Greg Farnum [Tue, 1 Oct 2013 23:41:22 +0000 (16:41 -0700)]
ReplicatedPG: copy: use CopyCallback instead of CopyOp in OpContext
In order to make this happen, we make the switch to generate the complete
transaction in the generic copy code and save it into the Callback. Then
in finish_copy() we just take that transaction and prepend it to the existing
transaction.
With that change, and by making use of the existing CopyCallback data,
we no longer need to access the CopyOp from the OpContext, so we can remove it.
Hurray, the pipelines are now independent!
We implement enough of the CopyFromCallback that CopyOp no longer needs
a direct reference to the OpContext, so we remove it and replace all
references with calls to cop->cb->complete().
ReplicatedPG: follow the same finish path for failed copy ops
We don't necessarily want to respond to clients with a failure if
a copy got an error code. Instead, conditionally execute the success
path and always launch back into execute_ctx() when the copy has
stopped (either due to completion or failure).
Update the COPY_FROM section so it returns the CopyOp::rval (instead
of always zero) and only launches finish_copy() on success.
Greg Farnum [Tue, 1 Oct 2013 20:28:03 +0000 (13:28 -0700)]
ReplicatedPG: update pg stats correctly when doing a copy
The obs.oi.size needs to updated in the middle so that we actually
change the stats -- this got set backwards by mistake during one
of the refactors to support large objects!
(See 4e29e362e7981634d751ee982144fbf602782a9a)
Sage Weil [Tue, 1 Oct 2013 16:28:29 +0000 (09:28 -0700)]
osdc/ObjectCacher: limit writeback IOs generated while holding lock
While analyzing a log from Mike Dawson I saw a long stall while librbd's
objectcacher was starting lots (many hundreds) of IOs. Limit the amount of
time we spend doing this at a time to allow IO replies to be processed so
that the cache remains responsive.
I'm not sure this warrants a tunable (which we would need to add for both
libcephfs and librbd).
Yehuda Sadeh [Mon, 26 Aug 2013 18:16:08 +0000 (11:16 -0700)]
rgw: quiet down warning message
Fixes: #6123
We don't want to know about failing to read region map info
if it's not found, only if failed on some other error. In
any case it's just a warning.
Signed-off-by: Yehuda Sadeh <yehuda@inktank.com> Reviewed-by: Sage Weil <sage@inktank.com>
Objecter: add "honor_cache_redirects" flag covering cache settings
When set to false, we do not redirect based on the cache_pool data
in the OSDMap. We'll use this so the OSDs can actually fetch data
into the cache pools on promotion! Signed-off-by: Greg Farnum <greg@inktank.com>
Sage Weil [Thu, 5 Sep 2013 04:29:11 +0000 (21:29 -0700)]
common/crc32c_intel_fast: avoid reading partial trailing word
The optimized intel code reads in word-sized chunks, knowing that the
allocator will only hand out memory in word-sized increments. This makes
valgrind unhappy. Whitelisting doesn't work because for some reason there
is no caller context (probably because of some interaction with yasm?).

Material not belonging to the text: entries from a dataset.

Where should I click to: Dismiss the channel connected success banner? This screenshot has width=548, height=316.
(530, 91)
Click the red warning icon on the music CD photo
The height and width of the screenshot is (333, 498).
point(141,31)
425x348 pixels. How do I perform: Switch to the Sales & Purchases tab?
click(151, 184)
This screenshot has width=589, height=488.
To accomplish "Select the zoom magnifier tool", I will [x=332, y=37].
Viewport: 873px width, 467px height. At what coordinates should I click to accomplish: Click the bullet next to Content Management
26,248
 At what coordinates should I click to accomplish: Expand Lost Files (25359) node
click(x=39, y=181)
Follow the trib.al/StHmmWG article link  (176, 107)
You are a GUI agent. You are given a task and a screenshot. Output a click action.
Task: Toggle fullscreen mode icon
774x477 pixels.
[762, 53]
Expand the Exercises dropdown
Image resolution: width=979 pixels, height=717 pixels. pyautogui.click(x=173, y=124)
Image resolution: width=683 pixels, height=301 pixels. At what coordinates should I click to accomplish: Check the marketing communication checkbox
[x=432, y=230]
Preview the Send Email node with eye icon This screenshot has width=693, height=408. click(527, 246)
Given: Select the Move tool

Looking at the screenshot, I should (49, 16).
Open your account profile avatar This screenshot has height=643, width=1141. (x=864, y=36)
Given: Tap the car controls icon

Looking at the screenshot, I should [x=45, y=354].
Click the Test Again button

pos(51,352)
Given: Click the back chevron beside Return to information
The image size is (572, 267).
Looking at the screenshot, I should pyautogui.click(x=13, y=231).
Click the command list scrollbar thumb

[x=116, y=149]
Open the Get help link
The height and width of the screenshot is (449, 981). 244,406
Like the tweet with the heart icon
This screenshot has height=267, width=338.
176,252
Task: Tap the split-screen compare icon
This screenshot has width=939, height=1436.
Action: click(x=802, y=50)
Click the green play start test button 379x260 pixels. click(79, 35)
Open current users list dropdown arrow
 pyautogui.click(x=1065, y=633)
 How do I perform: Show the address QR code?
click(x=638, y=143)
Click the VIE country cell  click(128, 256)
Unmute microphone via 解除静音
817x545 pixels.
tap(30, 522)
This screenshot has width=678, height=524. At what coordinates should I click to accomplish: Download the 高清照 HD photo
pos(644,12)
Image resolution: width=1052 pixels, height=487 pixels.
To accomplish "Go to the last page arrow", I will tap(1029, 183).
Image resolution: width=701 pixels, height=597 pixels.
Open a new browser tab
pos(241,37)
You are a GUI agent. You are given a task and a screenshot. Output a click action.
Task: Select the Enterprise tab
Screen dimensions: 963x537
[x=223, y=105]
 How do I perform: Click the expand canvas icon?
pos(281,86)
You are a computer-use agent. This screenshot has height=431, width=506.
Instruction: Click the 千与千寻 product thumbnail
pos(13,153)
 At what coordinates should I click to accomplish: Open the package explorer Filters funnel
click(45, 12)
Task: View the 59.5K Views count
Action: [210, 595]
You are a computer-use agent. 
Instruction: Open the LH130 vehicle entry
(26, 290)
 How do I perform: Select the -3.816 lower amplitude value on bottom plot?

Instead, just use the baseline code for the last few bytes. This should
not be significant.
Dan Mick [Fri, 27 Sep 2013 01:00:31 +0000 (18:00 -0700)]
ceph_argparse.py, cephtool/test.sh: fix blacklist with no nonce
It's legal to give a CephEntityAddr to osd blacklist with no nonce,
so allow it in the valid() method; also add validation of any nonce
given that it's a long >= 0.
Also fix comment on CephEntityAddr type description in MonCommands.h,
and add tests for invalid nonces (while fixing the existing tests to remove
the () around expect_false args).
Fixes: #6425 Signed-off-by: Dan Mick <dan.mick@inktank.com>
We now put CEPH_ARGS in the actual args we parse in python, which are passed
to rados piecemeal later. This lets you put things like --id ... in there
that need to be parsed before librados is initialized.
David Zafman [Wed, 18 Sep 2013 01:14:16 +0000 (18:14 -0700)]
osd: Cleanup init()/read_superblock()
Fix error handling in init()
Cleanup read_superblock() by moving unrelated code into init()
Move init() feature upgrade right after compatibility checking
Remove redundant whoami check
Signed-off-by: David Zafman <david.zafman@inktank.com>
David Zafman [Fri, 20 Sep 2013 01:54:36 +0000 (18:54 -0700)]
common, os, osd, test, tools: FileStore must work with ghobjects rather than hobjects
Add ghobject_t to hboject.h header
Add constants NO_SHARD/NO_GEN and change gen_t/shard_t
Convert other headers from hobject_t to ghobject_t
Mostly straight hobject_t to ghobject_t for src/os cc files
Fix tools and tests and enable ceph-dencoder
Add filename generation and parsing including unittest addition
Get ceph-filestore-dump to build
Add gen/shard to DBObjectMap::ghobject_key() and update test case
Add CEPH_FS_FEATURE_INCOMPAT_SHARDS new FileStore feature
Add CEPH_OSD_FEATURE_INCOMPAT_SHARDS new osd feature
Fixes: #5862 Signed-off-by: David Zafman <david.zafman@inktank.com>
David Zafman [Wed, 25 Sep 2013 16:19:16 +0000 (09:19 -0700)]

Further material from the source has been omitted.